A: In a public health crisis, health care organizations and public health authorities may be required to implement restrictions. Reasoning for the restrictions should be based on what is minimally necessary to protect the public/individuals from the harm of infection-transmission.

Q: I don’t want anyone to know I have COVID19. Isn’t it a HIPPA violation to report my diagnosis to public health officials?

  • Although rare, there are sometimes exceptions to absolute privacy in healthcare when the safety of others may be impacted.
  • The overriding obligations to all our patients’ health will sometimes take priority over individual privacy.

A: In a public health crisis, the right to privacy typically afforded individuals may be overridden to protect the public from serious harm. Report the minimum information necessary to accomplish public health goals with full transparency to patients.

Q: Who has the greatest right to PPE?

  • The professional ethical duty of healthcare workers to provide care to the sick helps protect all employees and the community they serve.
  • Protecting and supporting healthcare workers provides a substantial benefit for the community.

A: Healthcare workers have a duty to care for the sick even when this places them at greater risk of harm. To mitigate these elevated risks, healthcare workers should be prioritized when distributing personal protective equipment.


Q: How will public health officials and healthcare leaders decide how to distribute the resources if supplies become scarce?

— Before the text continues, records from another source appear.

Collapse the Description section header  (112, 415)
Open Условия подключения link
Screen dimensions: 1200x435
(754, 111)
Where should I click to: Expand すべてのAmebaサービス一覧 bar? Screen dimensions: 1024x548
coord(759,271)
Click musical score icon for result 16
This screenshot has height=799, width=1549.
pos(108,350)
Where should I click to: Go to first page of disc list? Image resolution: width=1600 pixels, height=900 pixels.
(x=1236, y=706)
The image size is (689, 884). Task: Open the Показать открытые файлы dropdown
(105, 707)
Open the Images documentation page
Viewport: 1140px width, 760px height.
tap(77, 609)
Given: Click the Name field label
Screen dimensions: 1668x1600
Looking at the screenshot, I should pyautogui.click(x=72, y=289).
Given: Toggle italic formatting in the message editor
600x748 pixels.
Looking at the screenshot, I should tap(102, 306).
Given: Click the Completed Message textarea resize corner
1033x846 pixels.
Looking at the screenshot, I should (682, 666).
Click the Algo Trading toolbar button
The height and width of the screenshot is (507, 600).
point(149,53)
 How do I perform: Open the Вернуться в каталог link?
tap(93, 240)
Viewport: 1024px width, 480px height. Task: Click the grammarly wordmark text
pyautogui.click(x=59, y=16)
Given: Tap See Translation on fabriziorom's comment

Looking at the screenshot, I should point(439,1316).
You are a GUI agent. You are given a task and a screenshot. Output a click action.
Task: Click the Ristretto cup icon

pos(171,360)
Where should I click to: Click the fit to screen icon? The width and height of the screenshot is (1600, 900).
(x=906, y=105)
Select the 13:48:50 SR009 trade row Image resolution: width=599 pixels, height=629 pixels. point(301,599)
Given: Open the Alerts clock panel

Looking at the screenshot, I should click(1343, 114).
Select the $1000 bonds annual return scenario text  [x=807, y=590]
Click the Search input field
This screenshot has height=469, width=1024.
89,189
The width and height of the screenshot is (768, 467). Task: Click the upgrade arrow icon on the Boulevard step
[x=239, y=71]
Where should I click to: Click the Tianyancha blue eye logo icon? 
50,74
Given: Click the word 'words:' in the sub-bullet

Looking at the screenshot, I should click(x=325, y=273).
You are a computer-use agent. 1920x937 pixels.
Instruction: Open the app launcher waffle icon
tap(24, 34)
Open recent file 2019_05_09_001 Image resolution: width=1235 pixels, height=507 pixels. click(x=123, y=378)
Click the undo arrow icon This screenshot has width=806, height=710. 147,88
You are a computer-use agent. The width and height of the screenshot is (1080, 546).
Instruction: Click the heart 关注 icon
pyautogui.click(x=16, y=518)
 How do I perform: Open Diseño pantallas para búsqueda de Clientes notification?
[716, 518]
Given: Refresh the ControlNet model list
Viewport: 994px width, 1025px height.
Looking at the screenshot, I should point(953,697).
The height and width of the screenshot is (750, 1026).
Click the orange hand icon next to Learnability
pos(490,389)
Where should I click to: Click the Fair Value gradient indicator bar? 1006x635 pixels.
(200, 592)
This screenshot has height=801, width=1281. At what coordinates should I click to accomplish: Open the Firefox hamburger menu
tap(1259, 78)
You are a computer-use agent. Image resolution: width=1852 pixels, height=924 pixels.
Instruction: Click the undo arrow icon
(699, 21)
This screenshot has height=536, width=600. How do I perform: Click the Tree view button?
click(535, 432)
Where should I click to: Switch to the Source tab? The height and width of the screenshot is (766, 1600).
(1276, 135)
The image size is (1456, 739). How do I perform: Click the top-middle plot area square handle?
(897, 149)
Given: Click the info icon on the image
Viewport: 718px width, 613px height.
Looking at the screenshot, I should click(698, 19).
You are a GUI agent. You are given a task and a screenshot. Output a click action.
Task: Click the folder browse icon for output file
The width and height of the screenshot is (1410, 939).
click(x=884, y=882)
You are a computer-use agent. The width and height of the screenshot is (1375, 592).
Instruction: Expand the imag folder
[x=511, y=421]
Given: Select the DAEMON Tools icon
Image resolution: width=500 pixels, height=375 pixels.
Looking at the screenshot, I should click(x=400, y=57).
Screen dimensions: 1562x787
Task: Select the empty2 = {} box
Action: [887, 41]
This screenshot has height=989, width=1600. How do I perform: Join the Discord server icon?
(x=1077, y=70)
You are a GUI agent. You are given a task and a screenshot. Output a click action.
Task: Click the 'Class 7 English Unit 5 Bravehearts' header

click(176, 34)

  • During normal times, providing what each patient needs is a core value facilitating the distribution of resources. A pandemic disrupts this ability and expectations may have to shift.
  • Responsible stewardship of scarce resources includes a focus on utility.

A: The distribution of testing and treatment will be equitable and measured by the expectation of benefit. During a pandemic, the parameters for distribution of scarce goods may shift to a focus on rescue of the sick who are expected to recover.

Q: What can the public expect regarding updates and communication about how healthcare institutions will make decisions?

  • Expending time and resources to provide timely updates to the public will continue to be essential for public safety.
  • Open and transparent communication will facilitate public compliance and cooperation during a pandemic.

A: Decisions should be made applying an open and transparent process that is accessible to the public. The basis for procedural and allocation decisions will be based on evidence, principles and shared values.